TRY IT: Copy every line that holds the string "agent" from the data below.
DATA EXCERPTS Start Marker
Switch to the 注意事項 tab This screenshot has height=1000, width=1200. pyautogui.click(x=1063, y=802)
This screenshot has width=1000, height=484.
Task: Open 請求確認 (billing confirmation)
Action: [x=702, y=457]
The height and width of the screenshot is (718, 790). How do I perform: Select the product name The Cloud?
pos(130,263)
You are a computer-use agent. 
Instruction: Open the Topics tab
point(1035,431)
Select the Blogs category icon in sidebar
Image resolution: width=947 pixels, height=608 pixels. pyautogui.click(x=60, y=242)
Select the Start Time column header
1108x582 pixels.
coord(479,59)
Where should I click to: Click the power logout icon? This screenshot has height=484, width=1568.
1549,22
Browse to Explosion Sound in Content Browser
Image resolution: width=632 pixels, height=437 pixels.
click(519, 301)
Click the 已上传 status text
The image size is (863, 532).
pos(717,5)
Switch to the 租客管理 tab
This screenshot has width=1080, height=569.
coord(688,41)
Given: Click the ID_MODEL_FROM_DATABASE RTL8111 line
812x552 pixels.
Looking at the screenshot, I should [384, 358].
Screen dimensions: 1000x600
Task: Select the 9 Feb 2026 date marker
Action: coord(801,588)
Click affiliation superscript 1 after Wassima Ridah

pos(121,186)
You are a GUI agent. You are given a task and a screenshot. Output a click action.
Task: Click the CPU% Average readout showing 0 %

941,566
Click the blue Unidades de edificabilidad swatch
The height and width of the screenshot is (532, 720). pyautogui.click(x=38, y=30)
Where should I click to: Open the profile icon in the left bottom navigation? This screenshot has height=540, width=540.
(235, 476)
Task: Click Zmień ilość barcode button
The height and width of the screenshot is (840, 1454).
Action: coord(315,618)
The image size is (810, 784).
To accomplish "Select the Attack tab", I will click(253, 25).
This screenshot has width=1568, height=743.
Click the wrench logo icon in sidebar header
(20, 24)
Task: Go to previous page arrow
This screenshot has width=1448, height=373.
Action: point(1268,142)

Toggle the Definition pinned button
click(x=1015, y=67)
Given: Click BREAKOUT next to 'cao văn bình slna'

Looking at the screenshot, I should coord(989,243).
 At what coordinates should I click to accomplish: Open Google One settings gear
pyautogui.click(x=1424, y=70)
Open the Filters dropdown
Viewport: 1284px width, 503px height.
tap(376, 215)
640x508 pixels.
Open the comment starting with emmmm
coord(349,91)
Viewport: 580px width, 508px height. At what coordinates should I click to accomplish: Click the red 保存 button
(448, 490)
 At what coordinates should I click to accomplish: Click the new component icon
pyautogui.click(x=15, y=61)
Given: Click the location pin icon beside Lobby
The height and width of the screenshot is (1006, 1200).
DATA EXCERPTS End Marker
FINISHED EXERCISE:
You are a computer-use agent. 
You are a GUI agent. You are given a task and a screenshot. Output a click action.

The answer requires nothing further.